AMÁLIA is a consortium project involving approximately 60 researchers from Portugal’s top institutions, including NOVA and IST, announced in December 2024, with the base version completed by September 2025. The model, which handles Portuguese text, is built as a continuation of the EuroLLM multilingual foundation, not trained from scratch, and has demonstrated superior performance on Portuguese benchmarks, surpassing many open models and most of Qwen 3-8B.
Despite its technical achievements, questions persist about how open the model truly is, given its development under a government-funded initiative with public accountability. Additionally, the model’s native Portuguese data constitutes about 5.8 billion tokens out of 107 billion in extended pre-training, raising doubts about whether this amount is sufficient for truly native-language competence. Finally, there is debate about what the model is optimized for, with some experts questioning whether current training strategies align with long-term strategic goals for Portuguese AI development.
AMÁLIA
The three hard
questions.
Portugal spent €5.5M to build a European Portuguese LLM. The base version is operational, the benchmarks beat Qwen 3-8B on most pt-PT tasks. So why are the most important questions still unanswered?

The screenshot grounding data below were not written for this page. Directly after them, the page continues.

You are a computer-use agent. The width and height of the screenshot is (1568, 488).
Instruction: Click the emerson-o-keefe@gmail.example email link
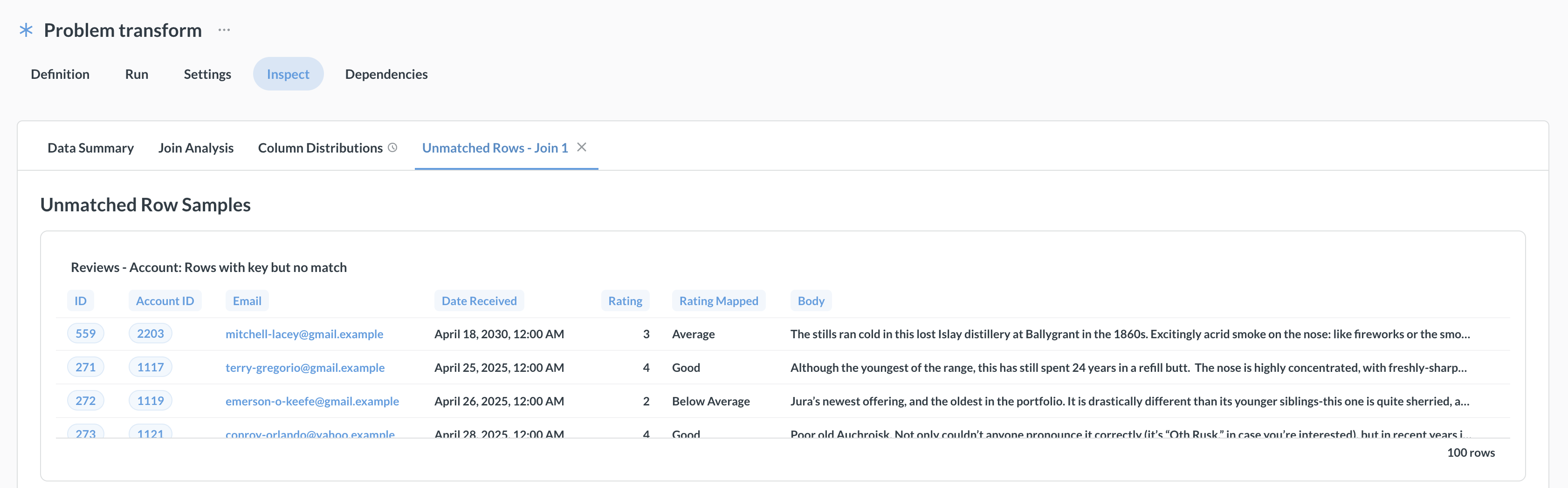point(312,401)
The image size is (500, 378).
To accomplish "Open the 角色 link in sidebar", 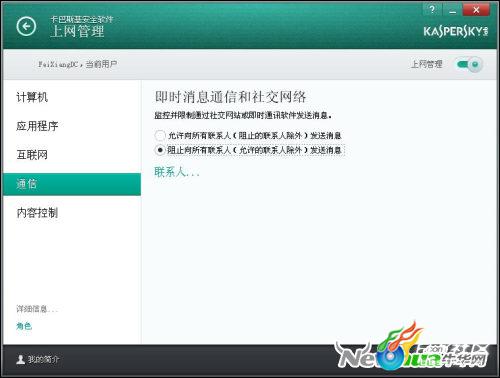I will pyautogui.click(x=24, y=326).
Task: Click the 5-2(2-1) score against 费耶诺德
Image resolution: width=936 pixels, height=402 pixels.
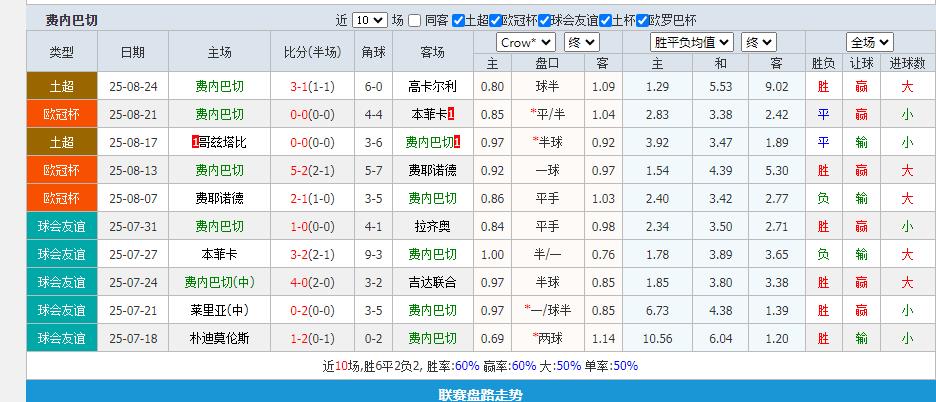Action: 312,170
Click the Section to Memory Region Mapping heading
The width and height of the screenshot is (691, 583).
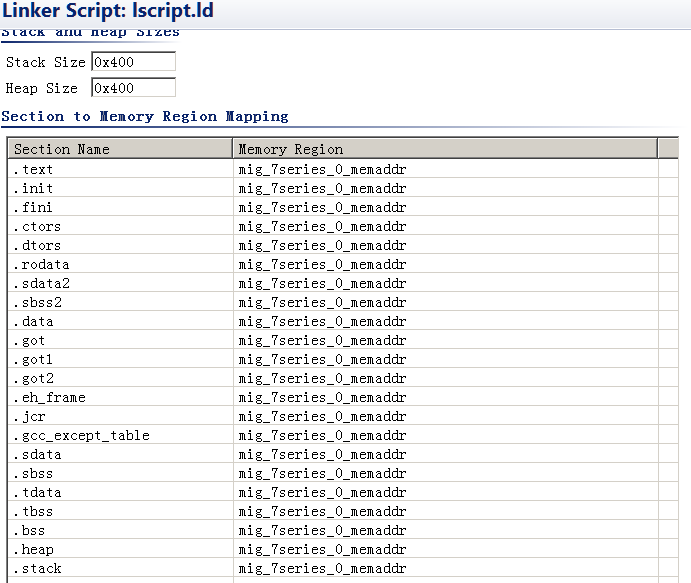point(145,116)
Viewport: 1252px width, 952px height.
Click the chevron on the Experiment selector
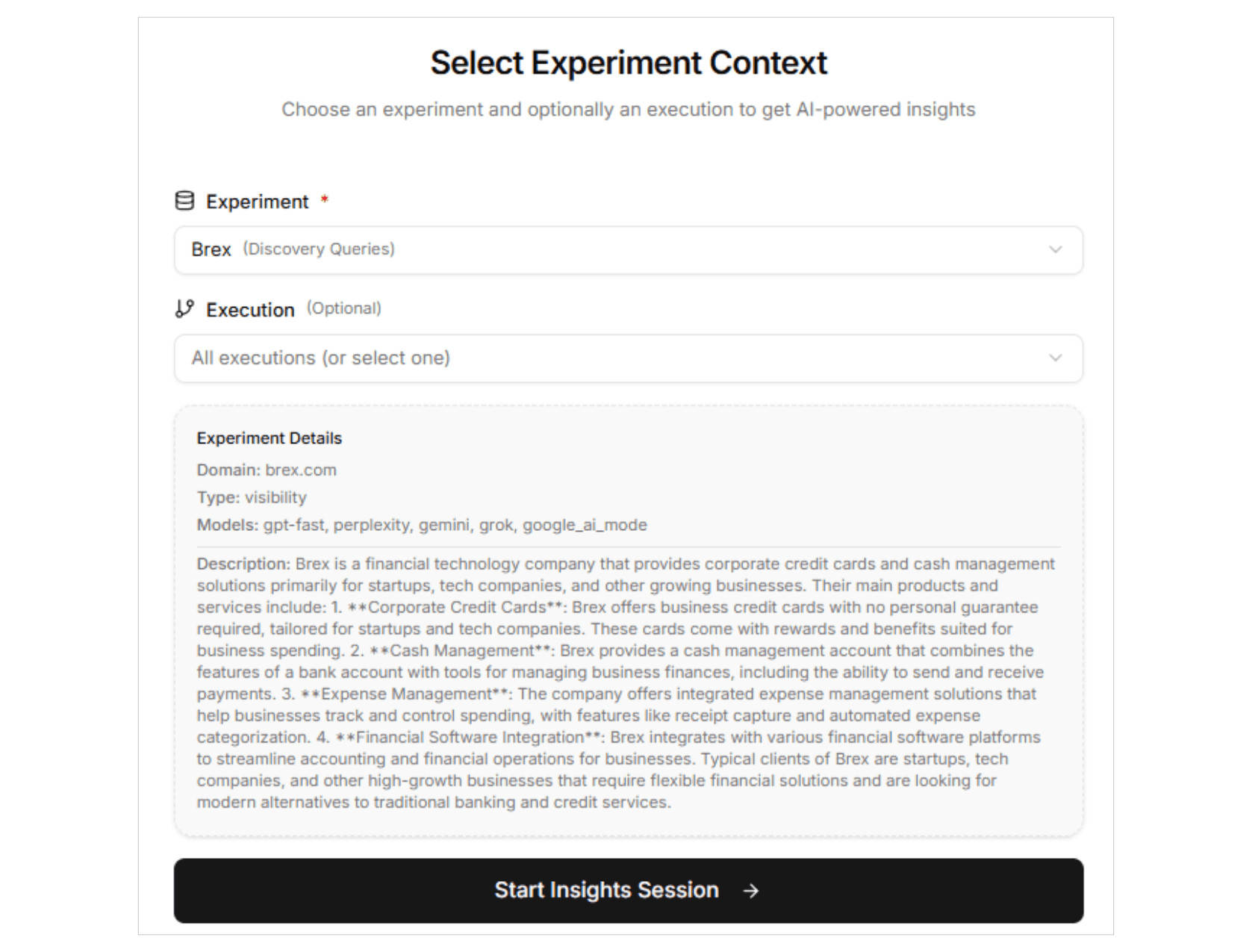(x=1055, y=250)
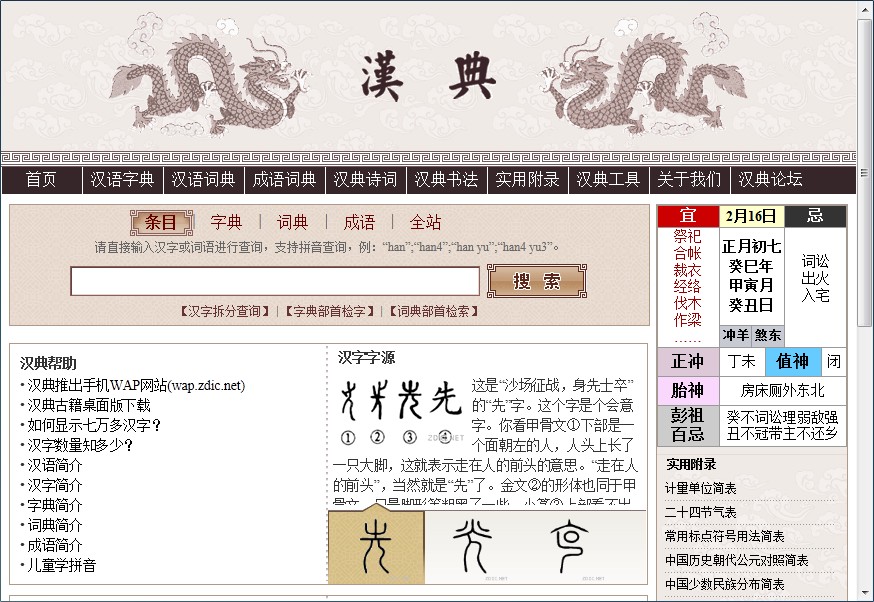Click the 搜索 search button
This screenshot has height=602, width=874.
coord(536,281)
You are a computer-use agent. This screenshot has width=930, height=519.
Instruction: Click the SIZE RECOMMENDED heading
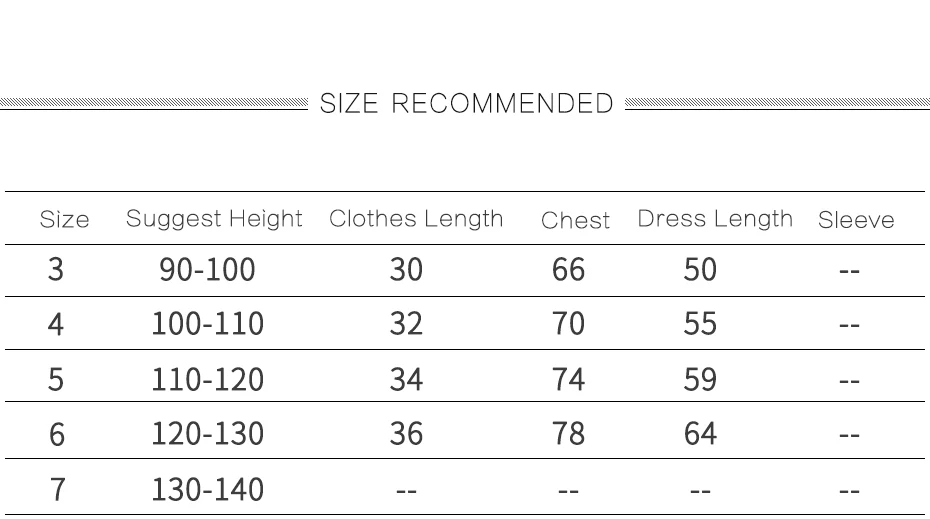(x=466, y=104)
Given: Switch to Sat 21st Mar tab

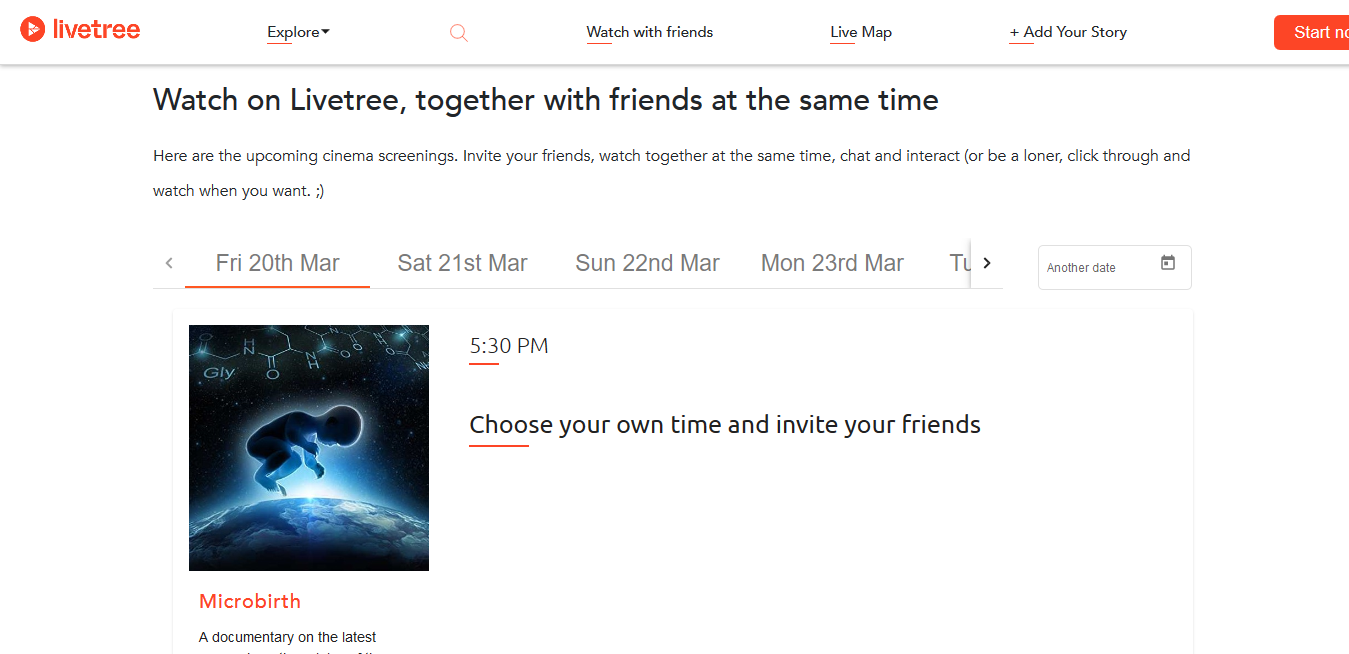Looking at the screenshot, I should (x=462, y=263).

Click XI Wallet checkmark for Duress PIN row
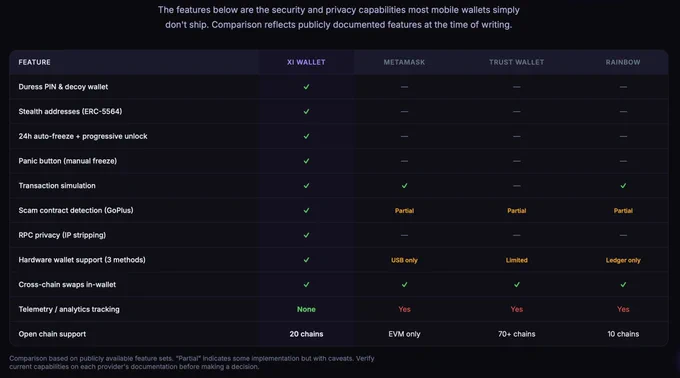point(306,87)
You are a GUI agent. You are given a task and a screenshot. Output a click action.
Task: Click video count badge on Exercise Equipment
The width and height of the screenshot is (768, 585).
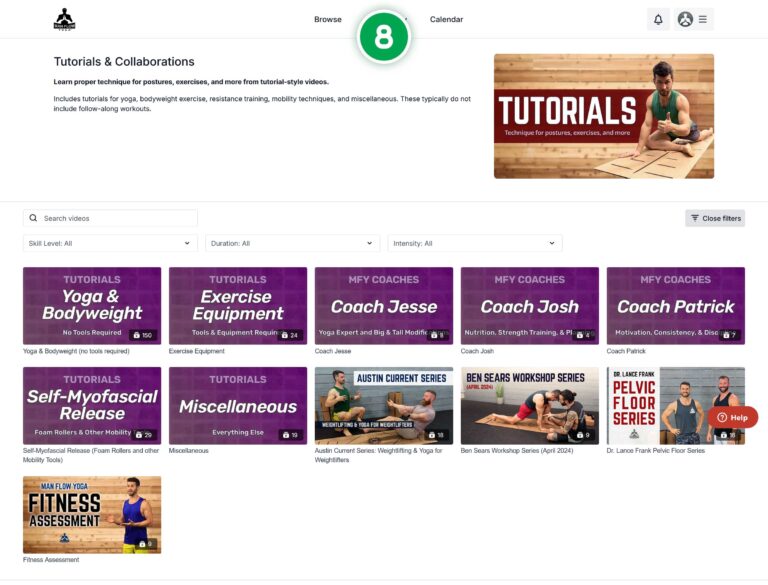pos(289,335)
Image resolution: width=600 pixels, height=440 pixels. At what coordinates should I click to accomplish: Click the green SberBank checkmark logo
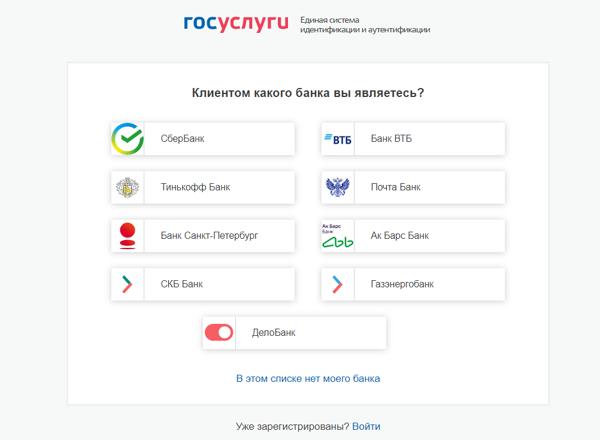click(127, 139)
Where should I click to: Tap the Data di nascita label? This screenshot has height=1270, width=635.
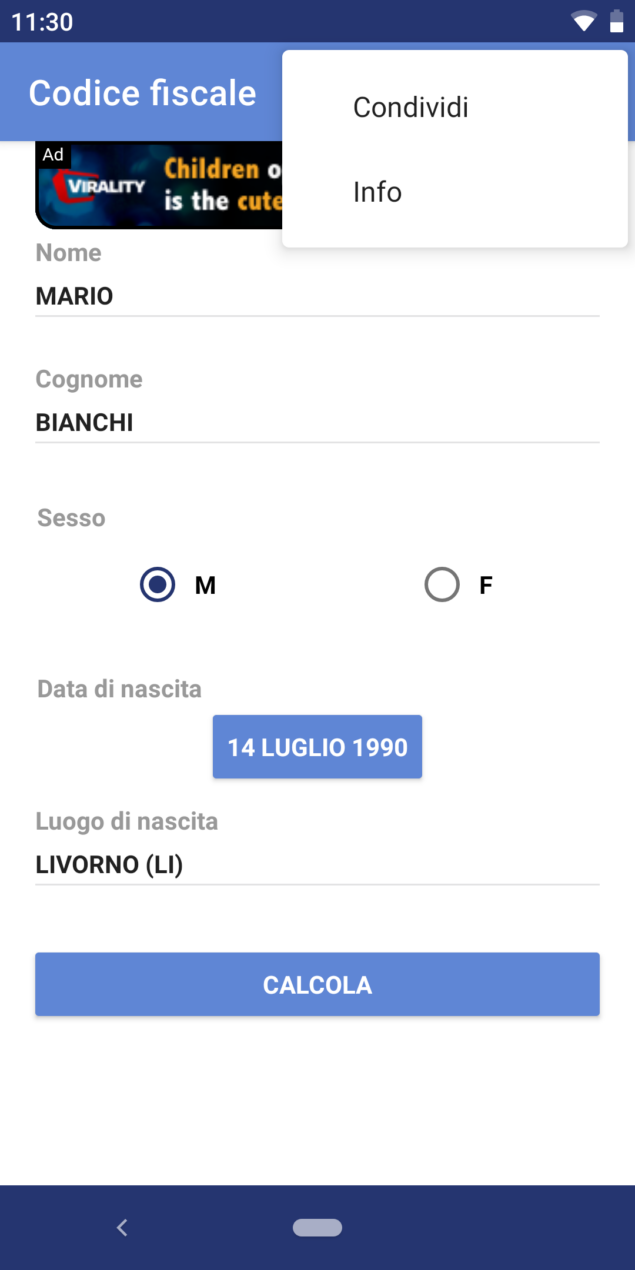(118, 688)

Last month, Duarte O.Carmo published the sharpest public analysis of AMÁLIA — Portugal’s state-funded European Portuguese large language model. He prefaces his critique with the necessary diplomatic apparatus before doing what almost nobody else in the European-sovereign-LLM discourse has been willing to do publicly: asking hard questions about whether the work, as released, actually does what it set out to do. This piece is a structural extension of his analysis. The AMÁLIA case study exposes three hard questions every national LLM effort needs to answer publicly — and the broader European sovereign-LLM movement has been operating without explicit answers to any of them.
Three questions every national LLM effort needs to answer publicly.
Duarte O.Carmo’s framing maps cleanly onto the structural argument. Each question lands specifically in AMÁLIA — and the broader European sovereign-LLM movement has been operating without explicit answers to any of them.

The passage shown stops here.